Considering many want to know my profession, I’m a web designer. Here’s some more links on that:
http://www.pixelalchemy.com.au
http://www.linkedin.com/in/davidaugustuswall
I’ve been writing this blog for sometime. It started of as a documentation on my personal philosophy on happiness. Over that time I’ve changed a lot, we’ll over my life I’ve changed a lot but probably more so lately. I’ve realised not so long ago that one of my strong passions is writing, it’s been the one consistent thing I’ve kept up since quite young. So I’ve put my intention to write some more, about anything really – perhaps mostly though now about developing a relationship with God.
Once as I teenager I ripped up a notepad of writing and flushed it down the toilet….
I was afraid of anyone knowing the me that I kept to myself. However I’m feeling more lately that God who for a long time was nothing more than a concept to me, is not actually a concept at all but a being – in a similar way to us as beings that can relate to one another. But this being has more love for each of us than we could even comprehend and for that reason the me I still want to keep to myself, is the me that God really loves the most. Because to be honest the other me is little more than construct – a construct that can tell me much about me, but a construct nevertheless.

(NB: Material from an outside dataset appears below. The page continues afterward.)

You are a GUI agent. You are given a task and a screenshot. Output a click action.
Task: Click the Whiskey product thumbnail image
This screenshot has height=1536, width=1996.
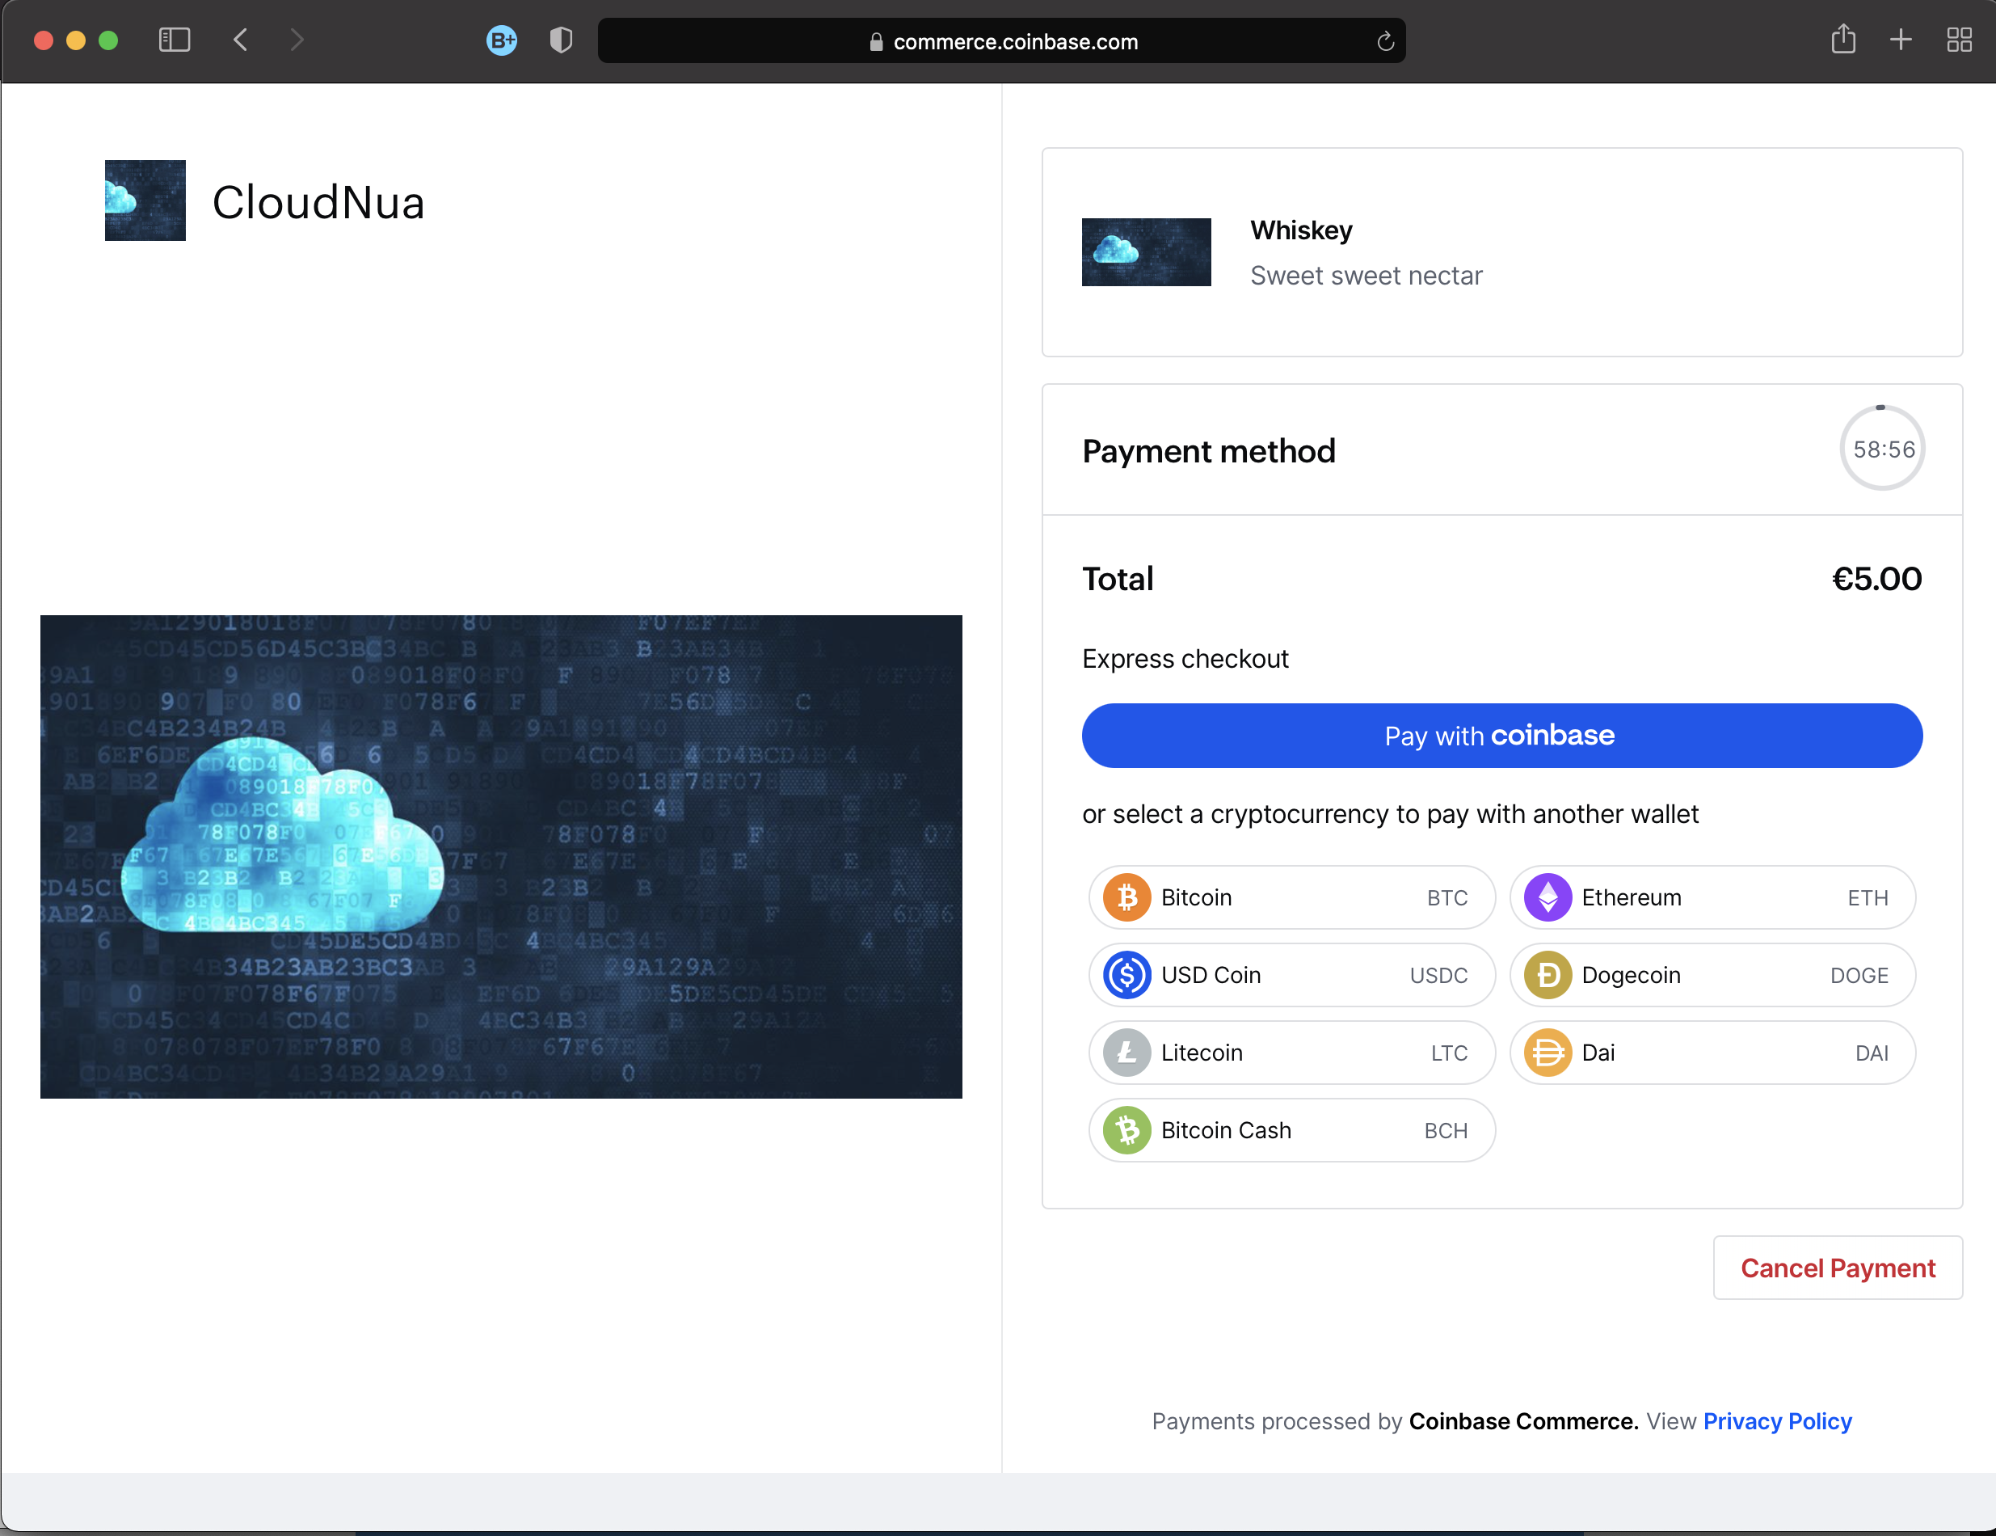point(1146,251)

Would real love – love the construct above the one who creates the construct?
In the past I’d argue myself out of that one, with a postmodern stance that we are a collection of different selves – everything is construct, even the real self, so there can be no real self. But if we listen to ourselves closely and come to see that even that argument is a mask of self protection, protecting us from feeling the pain of not being loved for who we are or who we were, and if we come to realise that God loves us completely, as much with or without our masks – we may finally feel there is nothing to fear and lower our masks enough to let ourselves begin to feel Her love that waits for us always.